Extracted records
=-=-=
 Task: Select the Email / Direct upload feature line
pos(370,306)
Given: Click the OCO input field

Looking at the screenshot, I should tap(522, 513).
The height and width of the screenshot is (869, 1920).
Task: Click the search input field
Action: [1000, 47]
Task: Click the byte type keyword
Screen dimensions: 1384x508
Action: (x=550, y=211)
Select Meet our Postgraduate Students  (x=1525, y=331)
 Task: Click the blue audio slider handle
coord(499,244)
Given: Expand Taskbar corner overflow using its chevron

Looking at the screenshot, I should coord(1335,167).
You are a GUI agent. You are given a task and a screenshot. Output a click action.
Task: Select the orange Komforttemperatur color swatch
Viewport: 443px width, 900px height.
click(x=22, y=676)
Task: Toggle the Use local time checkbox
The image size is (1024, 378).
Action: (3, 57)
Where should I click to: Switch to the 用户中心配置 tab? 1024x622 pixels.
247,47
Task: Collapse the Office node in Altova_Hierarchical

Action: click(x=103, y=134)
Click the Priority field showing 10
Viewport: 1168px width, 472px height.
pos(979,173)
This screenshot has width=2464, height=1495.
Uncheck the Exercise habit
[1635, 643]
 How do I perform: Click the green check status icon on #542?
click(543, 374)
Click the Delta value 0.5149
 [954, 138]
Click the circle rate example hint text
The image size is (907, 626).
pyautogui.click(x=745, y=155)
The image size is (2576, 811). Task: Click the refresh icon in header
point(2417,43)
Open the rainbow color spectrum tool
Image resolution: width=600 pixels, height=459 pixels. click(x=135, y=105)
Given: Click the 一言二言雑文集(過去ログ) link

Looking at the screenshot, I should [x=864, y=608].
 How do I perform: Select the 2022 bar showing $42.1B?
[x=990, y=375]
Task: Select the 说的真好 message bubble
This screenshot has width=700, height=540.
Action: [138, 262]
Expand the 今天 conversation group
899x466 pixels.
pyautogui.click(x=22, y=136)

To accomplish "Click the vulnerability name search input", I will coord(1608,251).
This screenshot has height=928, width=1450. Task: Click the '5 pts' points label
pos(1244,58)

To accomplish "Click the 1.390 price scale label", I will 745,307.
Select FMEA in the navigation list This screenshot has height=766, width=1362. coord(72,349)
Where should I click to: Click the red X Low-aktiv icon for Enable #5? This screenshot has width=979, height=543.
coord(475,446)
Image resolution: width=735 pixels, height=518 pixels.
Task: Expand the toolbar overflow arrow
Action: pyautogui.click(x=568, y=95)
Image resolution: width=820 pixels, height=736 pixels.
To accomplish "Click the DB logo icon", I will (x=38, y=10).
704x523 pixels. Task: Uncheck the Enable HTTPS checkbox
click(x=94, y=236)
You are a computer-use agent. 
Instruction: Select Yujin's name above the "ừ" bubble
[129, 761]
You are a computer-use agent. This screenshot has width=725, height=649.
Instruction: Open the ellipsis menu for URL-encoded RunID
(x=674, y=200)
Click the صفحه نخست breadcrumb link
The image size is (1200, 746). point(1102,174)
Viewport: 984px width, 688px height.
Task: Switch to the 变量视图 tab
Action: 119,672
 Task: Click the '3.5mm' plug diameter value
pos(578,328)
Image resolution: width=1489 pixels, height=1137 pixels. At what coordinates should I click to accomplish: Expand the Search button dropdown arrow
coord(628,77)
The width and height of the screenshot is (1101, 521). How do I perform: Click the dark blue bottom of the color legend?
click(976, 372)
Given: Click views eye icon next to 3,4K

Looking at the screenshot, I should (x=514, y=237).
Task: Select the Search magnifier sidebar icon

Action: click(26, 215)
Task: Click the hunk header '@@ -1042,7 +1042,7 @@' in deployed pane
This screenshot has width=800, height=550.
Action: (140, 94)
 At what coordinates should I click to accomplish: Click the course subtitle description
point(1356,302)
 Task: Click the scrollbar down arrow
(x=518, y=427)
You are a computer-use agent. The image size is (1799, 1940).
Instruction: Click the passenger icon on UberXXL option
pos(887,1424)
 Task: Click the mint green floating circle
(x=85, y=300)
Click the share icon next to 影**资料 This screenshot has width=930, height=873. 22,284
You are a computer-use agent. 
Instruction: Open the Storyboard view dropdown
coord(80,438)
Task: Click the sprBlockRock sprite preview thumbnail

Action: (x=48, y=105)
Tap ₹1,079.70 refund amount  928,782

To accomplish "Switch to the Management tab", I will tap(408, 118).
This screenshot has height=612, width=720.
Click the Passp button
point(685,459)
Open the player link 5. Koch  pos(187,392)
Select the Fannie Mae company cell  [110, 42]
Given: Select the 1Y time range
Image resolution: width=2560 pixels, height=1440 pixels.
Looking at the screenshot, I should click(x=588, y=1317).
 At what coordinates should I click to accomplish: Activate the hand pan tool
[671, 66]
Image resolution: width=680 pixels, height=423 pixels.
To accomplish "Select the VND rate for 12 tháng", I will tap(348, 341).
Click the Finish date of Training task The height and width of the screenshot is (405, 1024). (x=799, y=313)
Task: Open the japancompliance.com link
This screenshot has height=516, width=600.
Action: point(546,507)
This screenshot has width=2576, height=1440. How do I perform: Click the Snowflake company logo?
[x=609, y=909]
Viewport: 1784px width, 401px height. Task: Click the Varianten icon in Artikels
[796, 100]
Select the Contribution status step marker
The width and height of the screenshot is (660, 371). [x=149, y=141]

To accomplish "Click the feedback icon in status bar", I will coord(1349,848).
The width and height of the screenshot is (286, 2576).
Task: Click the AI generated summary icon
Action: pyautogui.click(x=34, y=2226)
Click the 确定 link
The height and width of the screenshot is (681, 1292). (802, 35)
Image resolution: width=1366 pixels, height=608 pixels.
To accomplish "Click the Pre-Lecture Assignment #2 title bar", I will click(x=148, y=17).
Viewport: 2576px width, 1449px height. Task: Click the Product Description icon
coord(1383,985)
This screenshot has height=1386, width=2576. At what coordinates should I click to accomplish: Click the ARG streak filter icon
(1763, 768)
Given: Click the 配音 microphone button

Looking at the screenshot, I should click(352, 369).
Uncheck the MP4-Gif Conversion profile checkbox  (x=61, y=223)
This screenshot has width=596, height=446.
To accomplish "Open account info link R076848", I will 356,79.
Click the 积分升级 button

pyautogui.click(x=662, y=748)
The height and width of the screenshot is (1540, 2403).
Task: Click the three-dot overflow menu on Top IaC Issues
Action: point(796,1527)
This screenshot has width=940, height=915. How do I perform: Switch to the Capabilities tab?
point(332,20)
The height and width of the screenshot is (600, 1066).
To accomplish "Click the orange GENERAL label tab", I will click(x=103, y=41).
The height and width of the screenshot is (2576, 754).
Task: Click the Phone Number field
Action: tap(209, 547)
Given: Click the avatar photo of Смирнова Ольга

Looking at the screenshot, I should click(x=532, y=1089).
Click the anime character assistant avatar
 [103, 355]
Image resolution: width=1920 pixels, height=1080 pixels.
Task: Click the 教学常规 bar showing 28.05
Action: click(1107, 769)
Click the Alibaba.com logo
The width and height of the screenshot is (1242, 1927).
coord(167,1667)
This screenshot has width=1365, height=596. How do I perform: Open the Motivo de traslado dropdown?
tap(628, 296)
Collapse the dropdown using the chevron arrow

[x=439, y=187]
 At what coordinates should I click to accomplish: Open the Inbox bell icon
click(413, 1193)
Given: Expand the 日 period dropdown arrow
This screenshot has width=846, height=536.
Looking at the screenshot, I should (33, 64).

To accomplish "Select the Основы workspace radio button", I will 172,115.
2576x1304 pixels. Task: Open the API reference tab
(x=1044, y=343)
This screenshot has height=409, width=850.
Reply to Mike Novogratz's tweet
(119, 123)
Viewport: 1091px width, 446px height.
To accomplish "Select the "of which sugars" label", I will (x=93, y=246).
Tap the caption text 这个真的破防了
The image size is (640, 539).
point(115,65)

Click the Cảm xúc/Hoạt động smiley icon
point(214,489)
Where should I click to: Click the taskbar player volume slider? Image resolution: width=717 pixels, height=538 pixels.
=-=-=
GOAL OF THE EXERCISE. Copy, word for word, the line that contains "Tap the caption text 这个真的破防了" and every line after it through the end of the records, and nothing else.

ANSWER BELOW.
Tap the caption text 这个真的破防了
The image size is (640, 539).
point(115,65)

Click the Cảm xúc/Hoạt động smiley icon
point(214,489)
Where should I click to: Click the taskbar player volume slider? Image resolution: width=717 pixels, height=538 pixels.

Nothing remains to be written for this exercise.